▸ Records provided:
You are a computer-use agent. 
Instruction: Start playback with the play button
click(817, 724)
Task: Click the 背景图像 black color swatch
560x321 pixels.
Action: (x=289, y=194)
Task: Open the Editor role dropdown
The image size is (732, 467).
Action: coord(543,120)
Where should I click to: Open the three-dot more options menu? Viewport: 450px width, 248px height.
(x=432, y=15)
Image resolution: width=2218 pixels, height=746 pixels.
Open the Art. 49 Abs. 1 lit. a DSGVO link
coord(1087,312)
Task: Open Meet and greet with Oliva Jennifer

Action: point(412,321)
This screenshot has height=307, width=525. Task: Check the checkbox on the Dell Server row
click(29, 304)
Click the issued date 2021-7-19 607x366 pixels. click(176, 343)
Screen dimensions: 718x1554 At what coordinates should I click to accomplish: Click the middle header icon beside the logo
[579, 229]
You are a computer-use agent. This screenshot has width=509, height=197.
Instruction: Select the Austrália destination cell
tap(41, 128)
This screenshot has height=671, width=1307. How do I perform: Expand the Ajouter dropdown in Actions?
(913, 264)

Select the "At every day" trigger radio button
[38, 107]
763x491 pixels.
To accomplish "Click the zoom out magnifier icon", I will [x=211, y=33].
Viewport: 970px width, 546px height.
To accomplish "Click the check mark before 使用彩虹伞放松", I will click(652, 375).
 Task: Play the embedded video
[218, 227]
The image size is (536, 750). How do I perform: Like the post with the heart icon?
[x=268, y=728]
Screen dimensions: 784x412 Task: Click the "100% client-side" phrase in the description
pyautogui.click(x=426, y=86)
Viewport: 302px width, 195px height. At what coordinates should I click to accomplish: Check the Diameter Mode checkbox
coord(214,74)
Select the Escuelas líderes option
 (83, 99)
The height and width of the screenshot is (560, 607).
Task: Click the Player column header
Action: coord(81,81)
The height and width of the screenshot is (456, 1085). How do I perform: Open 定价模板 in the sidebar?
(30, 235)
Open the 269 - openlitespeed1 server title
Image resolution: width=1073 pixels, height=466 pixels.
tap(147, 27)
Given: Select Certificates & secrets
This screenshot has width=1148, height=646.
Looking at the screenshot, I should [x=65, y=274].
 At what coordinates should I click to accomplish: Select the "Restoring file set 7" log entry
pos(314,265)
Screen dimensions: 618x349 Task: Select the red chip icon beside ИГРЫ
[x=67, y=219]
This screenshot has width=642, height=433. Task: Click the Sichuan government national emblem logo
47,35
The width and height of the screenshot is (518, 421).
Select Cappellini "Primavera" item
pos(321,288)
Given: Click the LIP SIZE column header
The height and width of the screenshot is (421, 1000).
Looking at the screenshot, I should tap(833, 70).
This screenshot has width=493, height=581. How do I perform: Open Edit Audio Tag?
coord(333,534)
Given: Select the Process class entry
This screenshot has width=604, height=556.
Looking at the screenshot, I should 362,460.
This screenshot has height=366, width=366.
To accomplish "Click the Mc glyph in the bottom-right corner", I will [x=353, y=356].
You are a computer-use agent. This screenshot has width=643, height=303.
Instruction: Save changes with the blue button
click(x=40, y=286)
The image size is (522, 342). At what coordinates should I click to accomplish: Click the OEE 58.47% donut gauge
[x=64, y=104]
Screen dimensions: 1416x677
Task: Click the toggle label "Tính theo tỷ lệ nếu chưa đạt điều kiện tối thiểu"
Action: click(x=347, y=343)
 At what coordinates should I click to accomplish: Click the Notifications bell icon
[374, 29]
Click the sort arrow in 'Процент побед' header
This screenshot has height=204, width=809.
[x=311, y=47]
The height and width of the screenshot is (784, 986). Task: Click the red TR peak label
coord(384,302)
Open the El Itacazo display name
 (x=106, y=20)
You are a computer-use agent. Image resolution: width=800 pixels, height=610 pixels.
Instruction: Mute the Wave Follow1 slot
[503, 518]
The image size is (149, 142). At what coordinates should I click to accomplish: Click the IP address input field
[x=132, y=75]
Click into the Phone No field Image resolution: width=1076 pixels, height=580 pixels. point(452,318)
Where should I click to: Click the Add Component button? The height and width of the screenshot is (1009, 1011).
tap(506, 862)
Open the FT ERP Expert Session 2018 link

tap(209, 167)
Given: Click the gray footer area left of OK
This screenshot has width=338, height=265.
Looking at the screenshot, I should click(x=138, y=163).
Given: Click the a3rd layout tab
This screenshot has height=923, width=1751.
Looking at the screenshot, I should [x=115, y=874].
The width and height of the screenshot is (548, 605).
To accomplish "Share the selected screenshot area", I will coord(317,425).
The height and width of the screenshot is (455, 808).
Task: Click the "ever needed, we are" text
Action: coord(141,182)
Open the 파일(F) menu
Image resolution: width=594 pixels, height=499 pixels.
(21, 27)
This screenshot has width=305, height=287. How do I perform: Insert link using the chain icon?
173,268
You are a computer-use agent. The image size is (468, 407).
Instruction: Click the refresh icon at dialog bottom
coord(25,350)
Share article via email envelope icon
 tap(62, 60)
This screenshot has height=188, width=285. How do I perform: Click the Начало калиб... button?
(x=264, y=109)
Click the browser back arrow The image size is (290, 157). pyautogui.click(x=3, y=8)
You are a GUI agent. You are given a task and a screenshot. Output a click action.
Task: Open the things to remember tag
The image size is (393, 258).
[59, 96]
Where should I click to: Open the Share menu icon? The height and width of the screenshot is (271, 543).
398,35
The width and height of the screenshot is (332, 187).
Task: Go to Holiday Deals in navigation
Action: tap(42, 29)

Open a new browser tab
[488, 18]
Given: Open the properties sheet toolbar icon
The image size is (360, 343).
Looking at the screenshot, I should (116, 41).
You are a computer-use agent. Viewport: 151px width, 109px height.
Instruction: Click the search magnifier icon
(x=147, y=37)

▸ Assignment: The lines to write out run from the one with "Given: Click the a3rd layout tab" through the end of the records. Give them exactly, and only them.

▸ Problem solution:
Given: Click the a3rd layout tab
This screenshot has height=923, width=1751.
Looking at the screenshot, I should [x=115, y=874].
The width and height of the screenshot is (548, 605).
To accomplish "Share the selected screenshot area", I will coord(317,425).
The height and width of the screenshot is (455, 808).
Task: Click the "ever needed, we are" text
Action: coord(141,182)
Open the 파일(F) menu
Image resolution: width=594 pixels, height=499 pixels.
(21, 27)
This screenshot has width=305, height=287. How do I perform: Insert link using the chain icon?
173,268
You are a computer-use agent. The image size is (468, 407).
Instruction: Click the refresh icon at dialog bottom
coord(25,350)
Share article via email envelope icon
 tap(62, 60)
This screenshot has height=188, width=285. How do I perform: Click the Начало калиб... button?
(x=264, y=109)
Click the browser back arrow The image size is (290, 157). pyautogui.click(x=3, y=8)
You are a GUI agent. You are given a task and a screenshot. Output a click action.
Task: Open the things to remember tag
The image size is (393, 258).
[59, 96]
Where should I click to: Open the Share menu icon? The height and width of the screenshot is (271, 543).
398,35
The width and height of the screenshot is (332, 187).
Task: Go to Holiday Deals in navigation
Action: tap(42, 29)

Open a new browser tab
[488, 18]
Given: Open the properties sheet toolbar icon
The image size is (360, 343).
Looking at the screenshot, I should (116, 41).
You are a computer-use agent. Viewport: 151px width, 109px height.
Instruction: Click the search magnifier icon
(x=147, y=37)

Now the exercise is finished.